I would also stop calling it doss week. RE is not just an optional or worthless subject either - it’s the nearest to getting an sort of philosophy teaching our kids have for one thing.

I don’t think she has got 100% attendance if she’s had authorised absence just as a semantic point - illness is also authorised absence, and if she’s off doing something else, she’s off.

All this said, my dd has managed to find ways out of sports day throughout school - she got straight 9s in GCSEs and is perfectly fit and healthy but just not into doing sports at school. Shes not one to just bunk off anything she doesn’t like so I give her a pass on this one thing!

As posted earlier I've only called it doss week for entertainment purposes on this thread. It has a formal name that I use IRL.

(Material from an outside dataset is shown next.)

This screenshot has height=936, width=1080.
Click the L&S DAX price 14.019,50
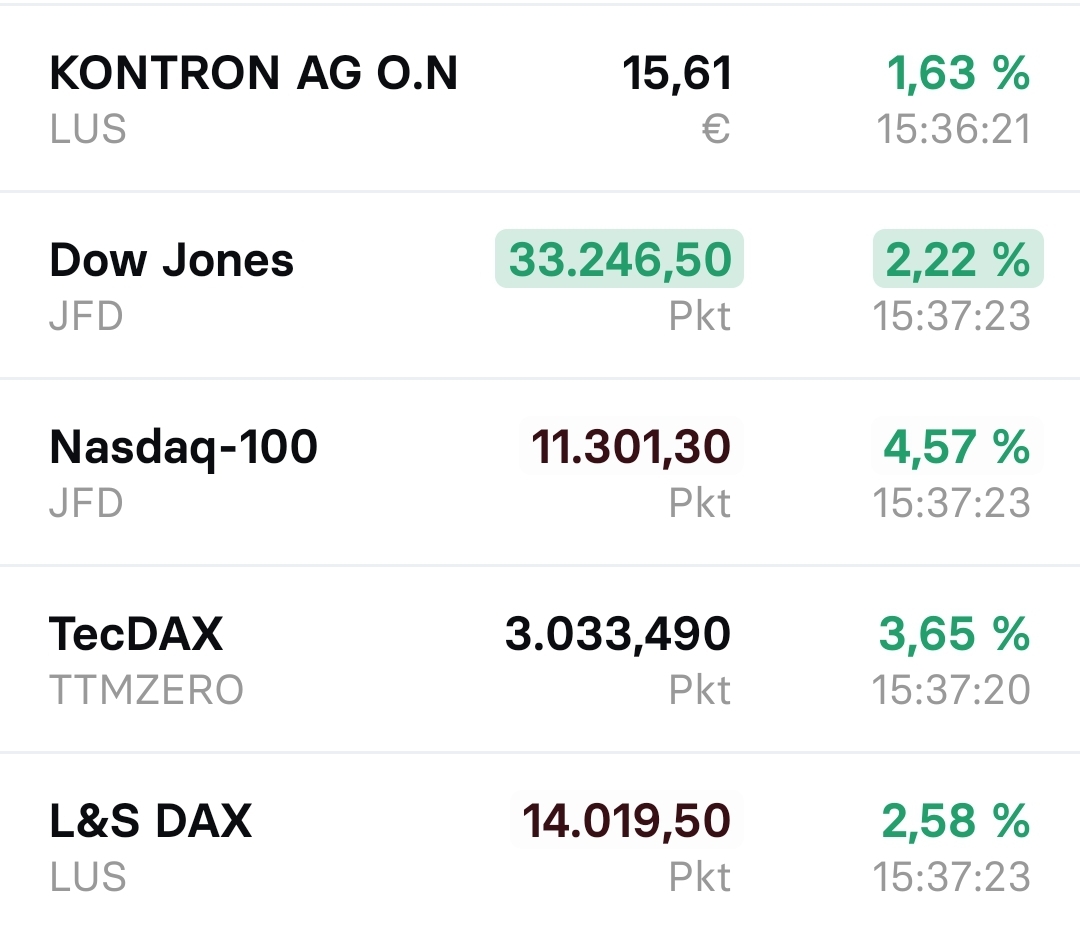click(627, 821)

I actually strongly disapprove and am saddened by the way RE is treated by the school. Apparently the minimal national curriculum requirement is too low to timetable so they meet the requirement this way (there is about a day's worth of RE in the week). About 1/3 of the year (100 kids; DD's estimate) are away on trips too so school knows that a significant minority will miss this compulsory element.

OP posts:
AmberTigerEyes · Yesterday 07:30

LiquoriceAllsorts2 · Yesterday 07:20

Of course she has to go in. The school are going to an effort to make nice activities for them, it’s disrespectful not to go unless I’ll (or other good reason) and isn’t going to create a good attitude for work.

Yes’m have to engrain the know your place, don’t be disrespectful to your betters, doff the cap Guv’nor so she’s ready for even ridiculous work demands as an obedient worker bee.

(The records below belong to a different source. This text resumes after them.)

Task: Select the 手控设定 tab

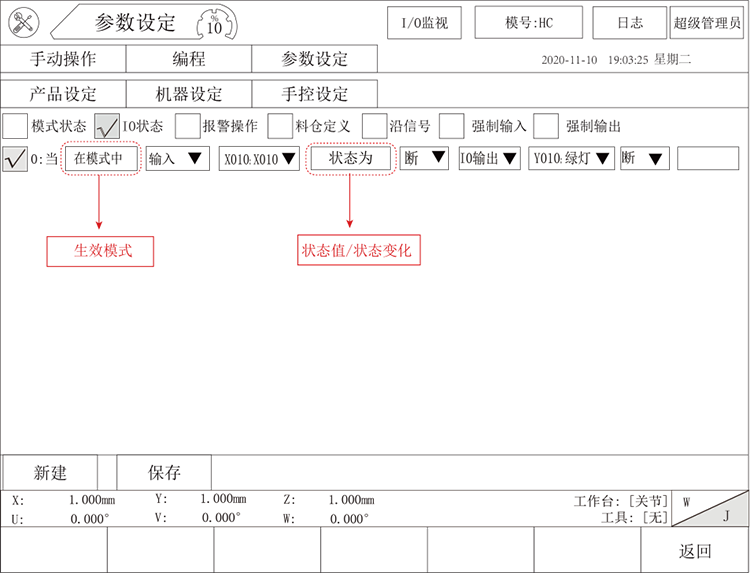Action: (314, 94)
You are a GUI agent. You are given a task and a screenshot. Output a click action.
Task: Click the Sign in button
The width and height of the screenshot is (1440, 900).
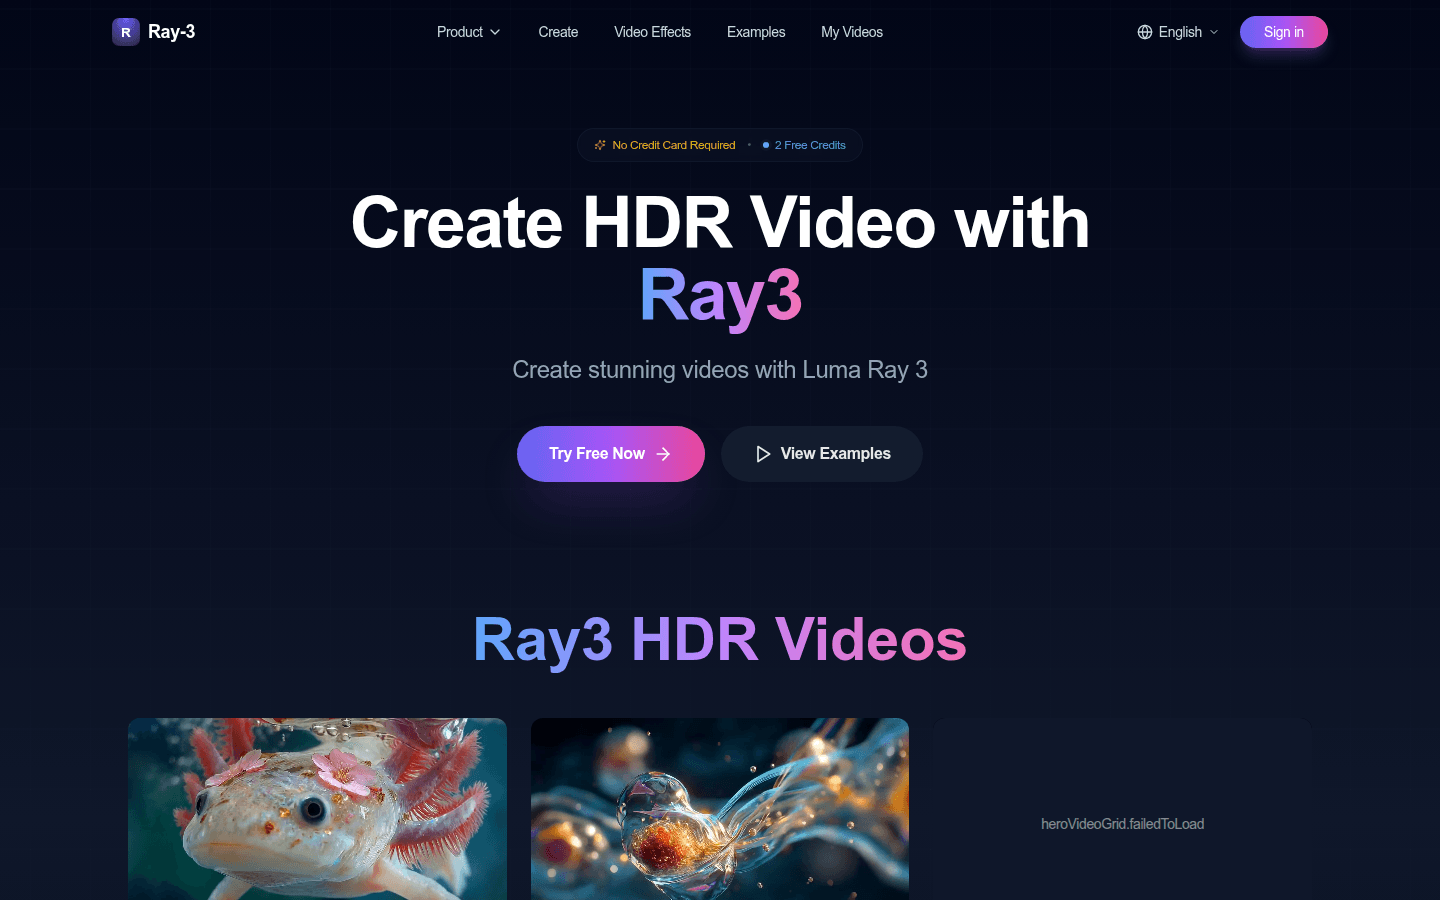click(x=1283, y=31)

If we all were trained to think like this, women would never have won equal pay or maternity leave.

porridgewithsalt · Yesterday 07:35

AmberTigerEyes · Yesterday 07:23

Attendance is 100%. No illness due to good fortune; some authorised absence for competing in sport at a high level. She is somehow predicted straight 9s but doesn't seem to do much study.
She was/is a similar 100% attendance, high-achieving student

It is kind of weird that you subconsciously value attendance more than academic achievement. These sentences are examples of how your description of your DC always prioritises attendance for first mention before commenting on academics. Even though you admit attendance is down to good fortune you seem to value it more.

I'm just illustrating that (i) my children are the kind of kids to go to school and have not been unfortunate to suffer health issues including school refusal, and (ii) I'm not the kind of parent who takes them out for term-time holidays or lets them bunk off generally. I'm not proud of their attendance as an achievement. I'm just stating facts for context as I'm asking Mumsnetters for help and perspective. If I hadn't painted a picture and included attendance information then I'm sure a lot of people would be asking what my DD's attendance is like

OP posts:
LiquoriceAllsorts2 · Yesterday 07:48

AmberTigerEyes · Yesterday 07:30

Yes’m have to engrain the know your place, don’t be disrespectful to your betters, doff the cap Guv’nor so she’s ready for even ridiculous work demands as an obedient worker bee.

If we all were trained to think like this, women would never have won equal pay or maternity leave.

The school is going to an effort to have visitors come in , put on sports day, do re classes (pretty important - not sure why it’s left to one week though). To just opt out for no good reason other than I can’t be bothered when it’s actually not an optional event is disrespectful. Maybe she will learn some valuable things

FoxandDuck · Yesterday 07:59

I made DD go in for one day of hers and not only did she have a miserable day but she really resented me and saw me as being much harsher than other parents and wanting to prioritise the system and the rules over her. So I do actually listen to her now! I did reassure myself by checking in with a couple of friends whose DC are in the same year but not in DD’s friendship group and their info matched what DD was telling me. We’ve been taking the same approach through GCSEs and have been selective in which compulsory revision sessions she attends.
I am curious whether it wa always like this or whether this is a post Covid thing. I was never allowed to miss a day of school unless properly ill but then one of my parents taught there which made it a bit awkward!